Liturgia del día

17 de Agosto

Santa Beatriz da Silva, virgen
Jos 24, 14-29 / Sal 15, 1-2a. 5. 7-8. 11/ Mt 19, 13-15.
Feria, ML o BMV. Verde o Blanco.

“No impidan a los niños acercarse a mí; de los que son como ellos es el reino de los cielos”

En aquel tiempo, le presentaron unos niños a Jesús para que les impusiera las manos y orara. Pero los discípulos los regañaron. Jesús dijo: “Dejen a los niños y no les impidan que vengan a mí, pues de los que son como ellos es el reino de los cielos”. Y, después de imponerles las manos, se fue de allí.

Hoy tenemos mayores conocimientos sobre la forma como las experiencias infantiles y las bases genéticas influyen en el ambiente social, en la conducta humana. Esto puede hacernos caer en un error fatal: pensar y actuar como si no fuéramos capaces de libertad y de responsabilidad. Porque si es cierto y sano aceptar que tenemos condicionamientos a los que hay que prestar mucha atención, sin embargo, no podemos escudarnos en ellos para exonerarnos de trabajar por lo que está al alcance de nuestras manos.

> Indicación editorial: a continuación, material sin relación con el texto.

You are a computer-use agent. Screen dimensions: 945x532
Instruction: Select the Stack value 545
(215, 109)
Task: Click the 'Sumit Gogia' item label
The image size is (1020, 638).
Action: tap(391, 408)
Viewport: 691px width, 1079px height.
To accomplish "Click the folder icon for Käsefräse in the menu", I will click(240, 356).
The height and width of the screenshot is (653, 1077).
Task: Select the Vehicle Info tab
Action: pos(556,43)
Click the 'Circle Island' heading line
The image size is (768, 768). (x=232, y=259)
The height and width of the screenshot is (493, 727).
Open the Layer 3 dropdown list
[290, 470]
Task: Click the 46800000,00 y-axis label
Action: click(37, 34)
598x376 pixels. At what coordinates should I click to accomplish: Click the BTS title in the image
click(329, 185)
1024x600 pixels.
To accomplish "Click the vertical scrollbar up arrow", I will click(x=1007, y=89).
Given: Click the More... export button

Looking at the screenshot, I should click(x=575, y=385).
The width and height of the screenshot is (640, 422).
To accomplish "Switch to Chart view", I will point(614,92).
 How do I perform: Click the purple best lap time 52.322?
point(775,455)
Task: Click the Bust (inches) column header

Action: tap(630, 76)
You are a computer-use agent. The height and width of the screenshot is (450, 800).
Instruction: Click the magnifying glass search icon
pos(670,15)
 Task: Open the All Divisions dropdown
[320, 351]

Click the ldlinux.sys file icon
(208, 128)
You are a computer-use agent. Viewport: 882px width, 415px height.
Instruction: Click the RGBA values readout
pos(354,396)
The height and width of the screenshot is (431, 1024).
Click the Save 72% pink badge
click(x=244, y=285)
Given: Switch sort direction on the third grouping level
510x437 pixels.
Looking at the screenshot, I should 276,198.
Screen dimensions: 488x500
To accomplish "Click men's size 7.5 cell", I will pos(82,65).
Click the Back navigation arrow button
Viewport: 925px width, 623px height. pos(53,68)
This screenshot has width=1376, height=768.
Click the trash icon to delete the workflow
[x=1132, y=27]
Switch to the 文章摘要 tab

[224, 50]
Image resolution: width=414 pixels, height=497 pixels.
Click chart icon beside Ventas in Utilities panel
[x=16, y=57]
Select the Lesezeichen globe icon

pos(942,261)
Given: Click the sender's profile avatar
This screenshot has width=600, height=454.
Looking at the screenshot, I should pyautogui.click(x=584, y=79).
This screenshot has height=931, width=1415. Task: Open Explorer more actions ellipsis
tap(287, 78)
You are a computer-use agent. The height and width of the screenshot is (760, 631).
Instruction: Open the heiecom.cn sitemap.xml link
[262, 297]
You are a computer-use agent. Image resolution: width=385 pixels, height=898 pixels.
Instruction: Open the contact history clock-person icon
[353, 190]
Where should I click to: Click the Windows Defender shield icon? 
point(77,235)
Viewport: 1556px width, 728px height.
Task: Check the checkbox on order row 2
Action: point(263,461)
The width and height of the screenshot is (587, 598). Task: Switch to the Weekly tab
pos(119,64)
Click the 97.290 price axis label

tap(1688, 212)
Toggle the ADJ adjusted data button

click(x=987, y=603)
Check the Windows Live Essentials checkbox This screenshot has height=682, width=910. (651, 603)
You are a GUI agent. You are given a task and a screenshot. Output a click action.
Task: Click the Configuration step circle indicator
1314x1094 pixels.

Quizás podamos interpretar la actitud de infancia espiritual que propone Jesús como la capacidad de decir a Dios: Señor, todos esos condicionamientos se me escapan, yo los pongo en tus manos, pero dame el valor de cambiar lo que puedo cambiar, y sobre todo, conviérteme Tú, y me convertiré a ti.

¿Hasta qué punto nuestra fe ha penetrado en nuestra personalidad, reconciliándonos
con nosotros mismos, con nuestra historia, con nuestra familia?